Input
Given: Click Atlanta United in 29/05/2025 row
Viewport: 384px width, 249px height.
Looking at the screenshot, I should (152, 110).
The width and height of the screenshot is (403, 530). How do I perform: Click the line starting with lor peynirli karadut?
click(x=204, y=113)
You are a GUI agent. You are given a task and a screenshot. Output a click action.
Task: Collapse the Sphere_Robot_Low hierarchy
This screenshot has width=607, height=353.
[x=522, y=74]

* * *

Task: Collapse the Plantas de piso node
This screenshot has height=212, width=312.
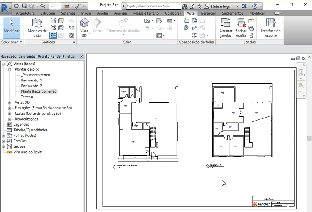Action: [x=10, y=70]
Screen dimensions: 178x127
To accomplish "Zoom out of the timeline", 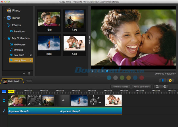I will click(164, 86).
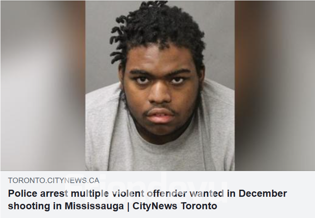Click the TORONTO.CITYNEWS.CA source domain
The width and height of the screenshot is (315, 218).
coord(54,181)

...

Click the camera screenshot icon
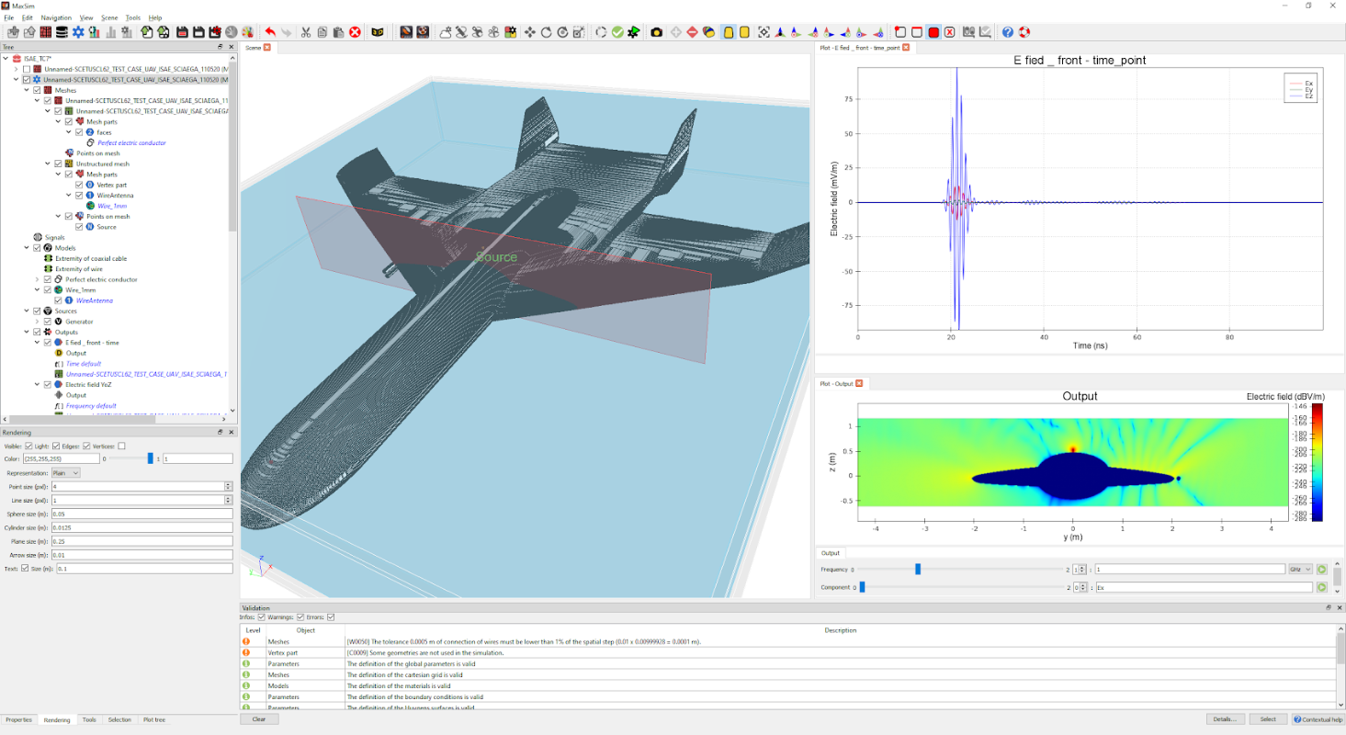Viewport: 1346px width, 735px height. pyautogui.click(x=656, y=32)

Work to be completed
The answer must be a single number: the count of lines in the data that include the word "Collapse".

Answer box
2